À l’instar d’autres figurines de ce type, appelées to’o en tahitien, cette pièce d’une hauteur de 46 cm, représentant une divinité, est clairement anthropomorphique avec ses yeux, ses oreilles, son nez et ses bras facilement discernables. Ce to’o incarne Oro, le dieu tahitien de la guerre. La plupart du temps, les figurines supports de divinités faites de fibres végétales étaient tenues cachées. Ce n’est que lors d’importantes cérémonies rituelles que le to’o était dévoilé. Ces occasions étant l’intronisation d’un nouveau grand chef en temps de guerre, ou les rites saisonniers célébrant les récoltes.

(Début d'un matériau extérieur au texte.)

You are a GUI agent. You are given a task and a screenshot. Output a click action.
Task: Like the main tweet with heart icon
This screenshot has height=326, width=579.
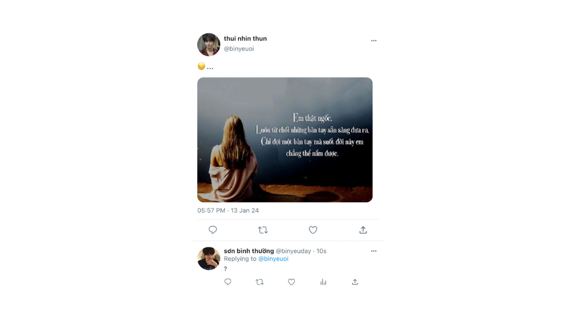point(313,230)
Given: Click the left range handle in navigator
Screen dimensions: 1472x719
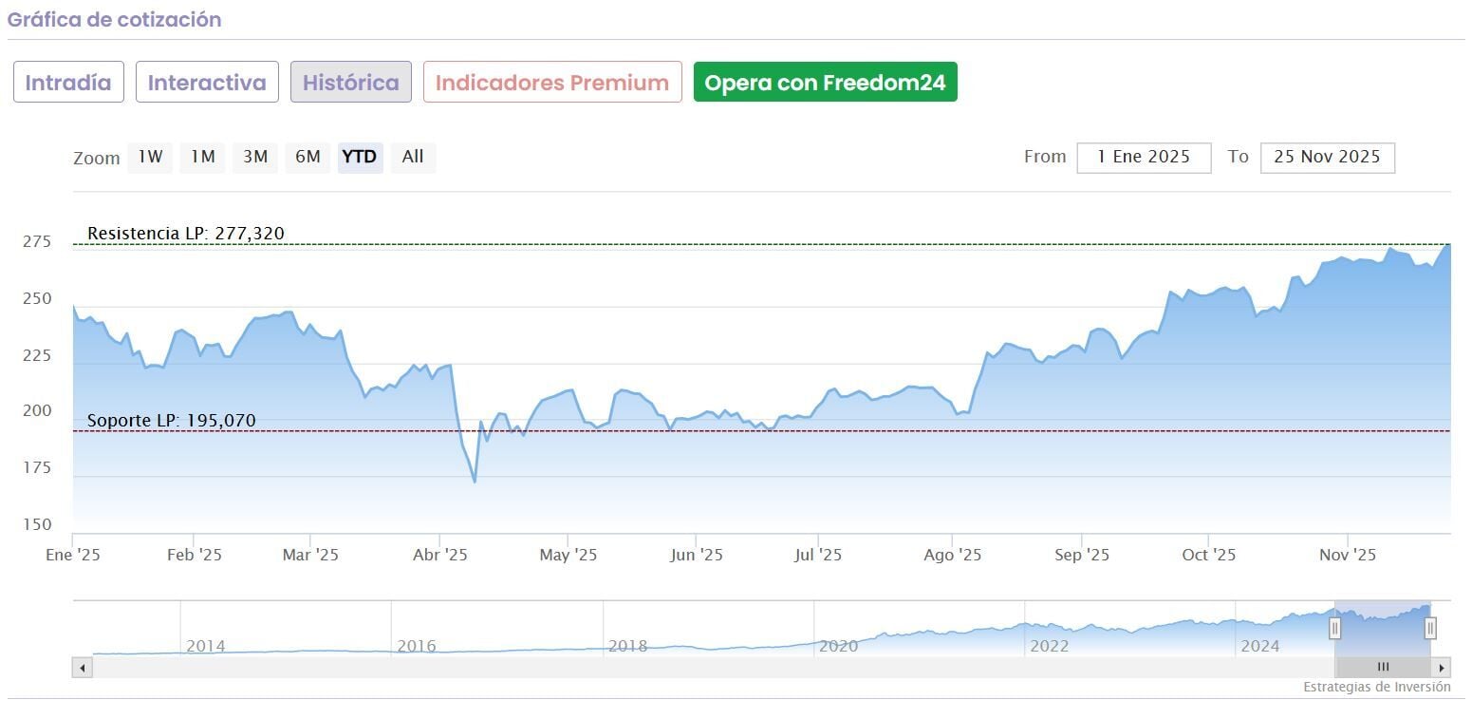Looking at the screenshot, I should [1334, 628].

Le to’o était enveloppé d’une couverture protectrice composée de feuilles de pandanus (Pandanus tectorius), puis placé dans une petite « Maison des Dieux », où il était conservé avec d’autres effigies et objets sacrés. Lors de ces occasions spéciales, ce to’o et celui des autres divinités dont la présence était requise, étaient rassemblés sur le même marae (temple sacré). La couverture protectrice était retirée afin qu’il soit exposé à la vue et aux prières des fidèles. Pendant la cérémonie, cette couverture à la fois protectrice et sacrée était rénovée puis à la fin du rituel, l’ensemble était replacé dans la « Maison des Dieux ».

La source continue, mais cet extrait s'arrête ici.